◆ Brief ◆
Nothing but the lines from the one with "Task: Click the Telefon komórkowy field" through the final line of the entries below should be written out, each exactly as given.

►

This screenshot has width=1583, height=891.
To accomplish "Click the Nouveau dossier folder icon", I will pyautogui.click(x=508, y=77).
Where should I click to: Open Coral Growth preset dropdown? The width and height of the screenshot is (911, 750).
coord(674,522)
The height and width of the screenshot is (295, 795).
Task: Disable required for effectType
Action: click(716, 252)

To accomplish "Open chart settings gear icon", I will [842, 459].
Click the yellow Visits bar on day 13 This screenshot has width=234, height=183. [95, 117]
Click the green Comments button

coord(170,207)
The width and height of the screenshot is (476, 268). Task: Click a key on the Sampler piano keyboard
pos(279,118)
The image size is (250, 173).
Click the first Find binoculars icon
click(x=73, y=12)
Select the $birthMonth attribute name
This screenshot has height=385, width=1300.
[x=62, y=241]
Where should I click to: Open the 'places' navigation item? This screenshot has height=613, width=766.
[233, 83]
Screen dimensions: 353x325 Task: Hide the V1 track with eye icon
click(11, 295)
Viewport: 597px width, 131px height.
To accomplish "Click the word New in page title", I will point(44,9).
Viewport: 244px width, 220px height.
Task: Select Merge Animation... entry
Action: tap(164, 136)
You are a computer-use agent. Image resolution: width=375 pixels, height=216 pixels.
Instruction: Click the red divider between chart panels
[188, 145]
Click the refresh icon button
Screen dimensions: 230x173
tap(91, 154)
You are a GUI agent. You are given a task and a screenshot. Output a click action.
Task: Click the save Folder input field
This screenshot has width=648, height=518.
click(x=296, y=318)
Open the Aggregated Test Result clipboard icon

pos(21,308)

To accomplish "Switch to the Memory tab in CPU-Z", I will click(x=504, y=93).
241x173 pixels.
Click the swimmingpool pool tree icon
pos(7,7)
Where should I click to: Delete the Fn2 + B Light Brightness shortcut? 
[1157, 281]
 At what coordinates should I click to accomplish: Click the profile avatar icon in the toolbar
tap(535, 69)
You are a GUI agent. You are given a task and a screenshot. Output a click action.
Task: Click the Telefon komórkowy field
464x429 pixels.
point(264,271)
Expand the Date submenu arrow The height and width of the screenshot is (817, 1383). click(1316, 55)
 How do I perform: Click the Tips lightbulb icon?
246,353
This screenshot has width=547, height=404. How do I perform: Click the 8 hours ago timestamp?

◄

◆ Exercise response ◆
Task: Click the Telefon komórkowy field
464x429 pixels.
point(264,271)
Expand the Date submenu arrow The height and width of the screenshot is (817, 1383). click(1316, 55)
 How do I perform: Click the Tips lightbulb icon?
246,353
This screenshot has width=547, height=404. How do I perform: Click the 8 hours ago timestamp?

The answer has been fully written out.